Opening up the debate, we have seen some great football exhibited at the Liberty Stadium and some highly effective percentage play at Stoke and Sunderland. The Potters have transported this style, with a degree of success, into the Europa League, proving also that our continental brethren ‘don’t like it up em’. Is that football better or more effective than the brand played at Lecce or Osasuna? Beauty is in the eye of the beholder. Whatever its merits, he physical, high-tempo nature that has long typified our play both at home and abroad appears to have run out of steam, or simply the rest have grown wise to it. Napoli’s fluid style combines kamikaze defending with speedy counter attacks, tearing up the clichés that hang heavy around the neck of Italian football.
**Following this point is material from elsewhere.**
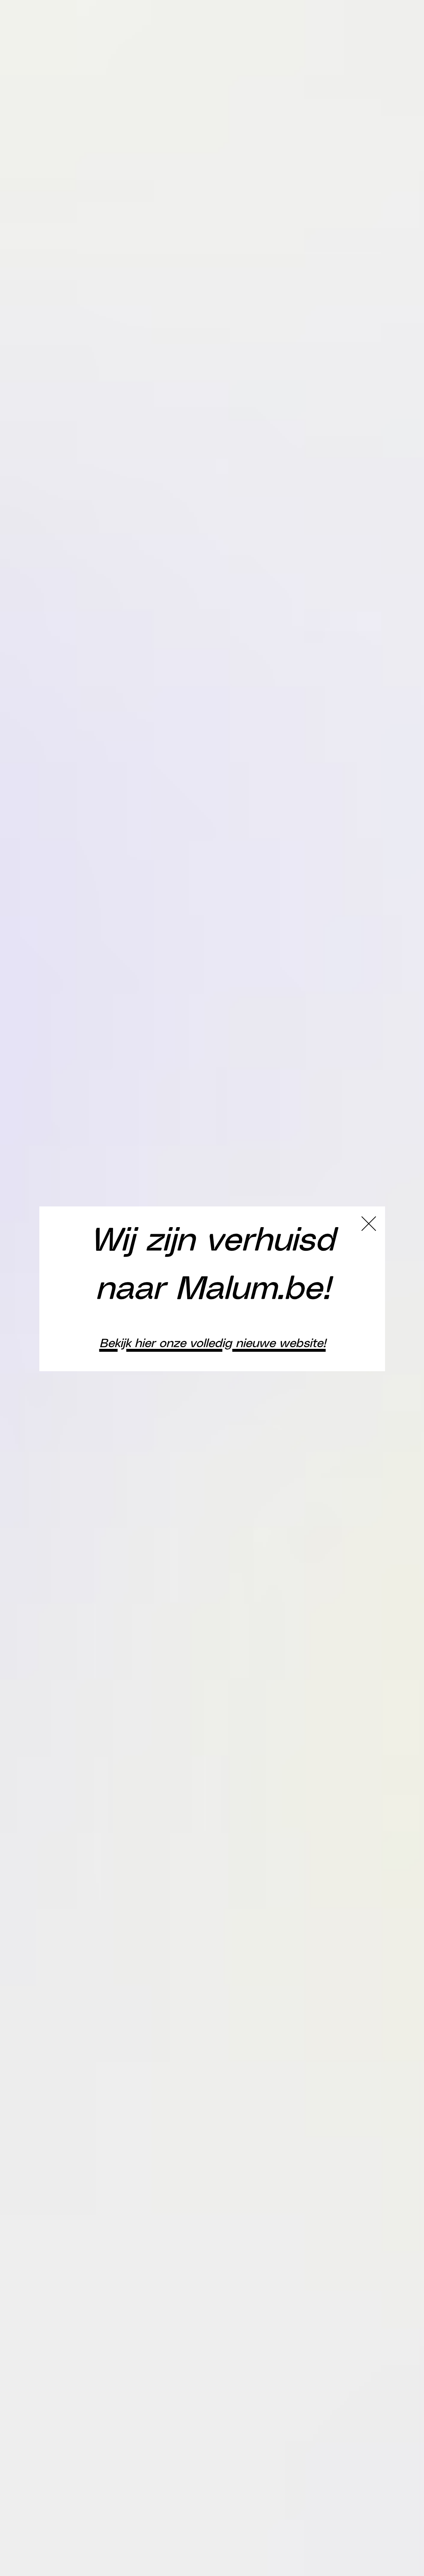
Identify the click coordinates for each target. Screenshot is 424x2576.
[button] (368, 1223)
This tactical shift gives problems to English sides more used to allowing European opponents time on the ball, only to punish them on the break.

If being ‘the best’ means highly competitive football then the EPL still stands astride the rest. The Bundesliga runs it close but the unpredictable nature of the results on any weekend continues to make it the most captivating league around. Even with the Manchester clubs romping away, no result is a given. Each fixture is, with a few notable exceptions, hard fought, and both physically and emotionally draining for the players. The best sides no longer appear to have the quality to compete with the very best sides in Europe and that fact is being reaffirmed week on week at home. No longer are the ‘Big Six’ able to rest their players for ‘home bankers’ on a Saturday for the crunch UCL group stage match on a Tuesday evening. Each and every point is vital, forcing managers to either rotate or field heavy legged players in those crucial encounters.

The slight dip in quality at the pinnacle of the EPL and the steady improvement of teams lower down (and don’t forget the Championship too) has contributed to a much stronger league as a whole. This strength has, in turn, produced weaker entrants into European competition. Barca and Real Madrid, for example, hold such supremacy in Spain that a game played only in second gear can still yield three points. There are other reasons too. Many of the great players with Champions League pedigree are ageing, no longer the force they once were. The bigger clubs are cutting costs and looking longer term with their transfer policy with only City bucking the downsizing trend.

Is the Premier League still the best? Only just. The football is exciting and competitive and quite rightly still attracts huge global audiences. Germany and Italy are on the march, the former making giant strides in recent years, and even teams from the so-called ‘lesser leagues’ are enjoying success against the top teams (Ajax, Basle, Sporting Lisbon). If complacency sets in, standards will slip further.

The EPL holds the throne, but it is not sitting comfortably.